Yet they also report some positive news, with leaders showing strong levels of resilience and a high work commitment.

Australia isn’t alone in these concerns. For instance, a study of senior school leaders and head teachers in the UK reported that 29 pert cent were “sinking”, 42 per cent said they had been mostly surviving, and only 28 per cent said they were thriving. Worryingly, leaders in primary schools and females were more likely to be sinking.

A Monash University study of the emotional labour of public school principals, supported by the Australian Research Council, is revealing the human face of what’s going on underneath these alarming statistics.
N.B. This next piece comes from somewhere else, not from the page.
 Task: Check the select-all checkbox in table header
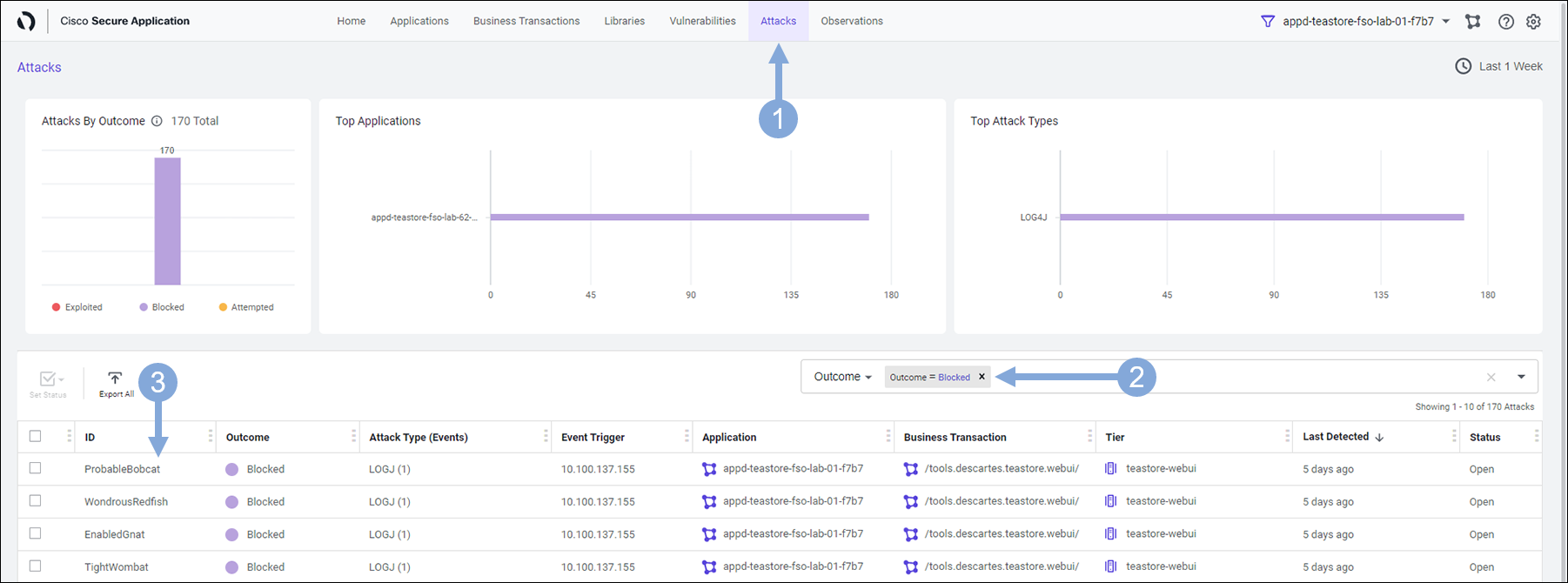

Principals were asked to identify a critical incident they had encountered in their work over the past five years, and discuss their professional response to the incident, their personal response, and what they had learned from the incident. More than 200 testimonies from public-school principals across Australia have so far been collected.

Our public-facing website gives a sample of these testimonies. Like the ACU study, violence from students and threats from parents were commonly identified, as was the deep satisfaction principals felt for performing a crucial role.

Put simply, schools – public schools in particular – are the canaries in the coalmine of society. As the UK, ACU and our Monash study reveals, there are deeply concerning social trends playing out in our schools that Australian schools aren’t adequately equipped to deal with.

What needs to be done to help principals?

Rather than beating up on parents for being “entitled, helicopter” parents, or inflicting more punitive responses against students, what can be done to support our principals and, thus, our children and young people?

Address funding issues

Firstly, we urgently need to fund public schools to 100 per cent of the Schooling Resource Standard (SRS). The only system that does so is the ACT, with WA recently agreeing to do so with support from the Commonwealth government.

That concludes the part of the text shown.